Waffling? Say it isnt so.



> Gun control advocates praised the Obama administration for taking security seriously.
> 
> "Guns that can take high-capacity magazines are a threat to public safety," said Dennis Henigan of the Brady Campaign to Prevent Gun Violence. "Even though they are old, these guns could deliver a great amount of firepower. So I think the Obama administration's concerns are well-taken."


 
Uh. The M1 Garand uses 8 round "en block" clips that are breach loaded. Less rounds than can be loaded into AR15's and AK47's in states that limit magazines to 10 rounds. And those are external magazines at that.



> Asked why the M1s pose a threat, the State Department spokesman referred questions to the Bureau of Alcohol, Tobacco, Firearms and Explosives. ATF representatives said they would look into the question Monday afternoon, but on Wednesday they referred questions to the Justice Department. DOJ spokesman Dean Boyd referred questions back to the State Department.


 
What a circus that is. Maybe they can refer to the Civilian Marksmanship Program where YOU CAN STILL BUY M1's FROM THE GVT!!!

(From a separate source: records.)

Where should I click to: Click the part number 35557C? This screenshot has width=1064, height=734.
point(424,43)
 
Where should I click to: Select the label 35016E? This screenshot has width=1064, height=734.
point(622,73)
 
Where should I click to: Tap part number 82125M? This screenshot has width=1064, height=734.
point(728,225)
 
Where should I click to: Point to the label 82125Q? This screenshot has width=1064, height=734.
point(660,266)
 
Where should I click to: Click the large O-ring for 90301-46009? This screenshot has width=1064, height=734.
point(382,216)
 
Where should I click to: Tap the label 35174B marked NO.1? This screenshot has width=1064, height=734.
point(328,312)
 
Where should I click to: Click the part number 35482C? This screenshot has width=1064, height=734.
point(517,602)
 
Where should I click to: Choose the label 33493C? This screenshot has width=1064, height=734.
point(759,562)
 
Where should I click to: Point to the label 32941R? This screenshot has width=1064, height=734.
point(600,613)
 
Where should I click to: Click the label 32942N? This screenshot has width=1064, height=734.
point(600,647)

http://www.thecmp.org/m1garand.htm

WTF??


----------



## Archangel M (Sep 5, 2010)

http://www.washingtontimes.com/news/2010/sep/3/obamas-backdoor-gun-ban/



> It's hard to see how these M1 rifles could be considered risky when they already are offered for sale by the U.S. government through the Civilian Marksmanship Program. In fact, the federally sponsored CMP puts on summer camps that teach boys and girls how to handle the Garand properly and safely. In the past seven years, there hasn't been a single accident. Many of the participants go on to serve their country or take part in shooting sports at the collegiate and Olympic level.
> 
> It's more likely that the administration is seeking to win the admiration of gun grabbers. Mr. Obama has a history of supporting gun control as a state senator and U.S. senator, but he's been limited in his ability to implement this anti-gun agenda as president. Democratic members of Congress remember the federal assault-weapons ban as one of the lead issues motivating voters to turn Congress over to Republicans in 1994. Senators facing tight races in pro-gun states don't want to see a repeat of that midterm landslide. Therefore, the best way for Mr. Obama to appease the gun-grabbing fringe is to take actions that won't bring too much attention to what he's doing. As long as the destruction of these rifles stays under the public radar screen, he will have achieved his goal.


----------



## Carol (Sep 5, 2010)

And all the people that said "How can the PRESIDENT take away our guns?"

Here is the answer.

Great find, Arch.  :asian:


----------



## Tez3 (Sep 5, 2010)

ROFL at 'antique'


----------



## KenpoTex (Sep 5, 2010)

Is anybody really surprised by this?  Hmph...didn't think so.


----------



## Archangel M (Sep 5, 2010)

The reasoning is just so...well...moronic. The US Gvt is ALREADYselling M1's. I bet the Pres. didn't even know that fact. It has to be a political act as the Washington Times article suggests.

The little runarond through the gvt. agency talking heads who don't have an answer as to WHY is priceless. I wouldn't want to try and explain it either.


----------



## Carol (Sep 5, 2010)

Tez3 said:


> ROFL at 'antique'



Antique isn't just a term of art. That is likely how they are classified by the South Korean government.  Here in the U.S., we have designations for antique firearms as well...they are exempt from certain legislative measures, etc.  It's a bit more powerful definition than an antique plate or something like that


----------



## Bill Mattocks (Sep 5, 2010)

Archangel M said:


> The reasoning is just so...well...moronic. The US Gvt is ALREADYselling M1's. I bet the Pres. didn't even know that fact. It has to be a political act as the Washington Times article suggests.
> 
> The little runarond through the gvt. agency talking heads who don't have an answer as to WHY is priceless. I wouldn't want to try and explain it either.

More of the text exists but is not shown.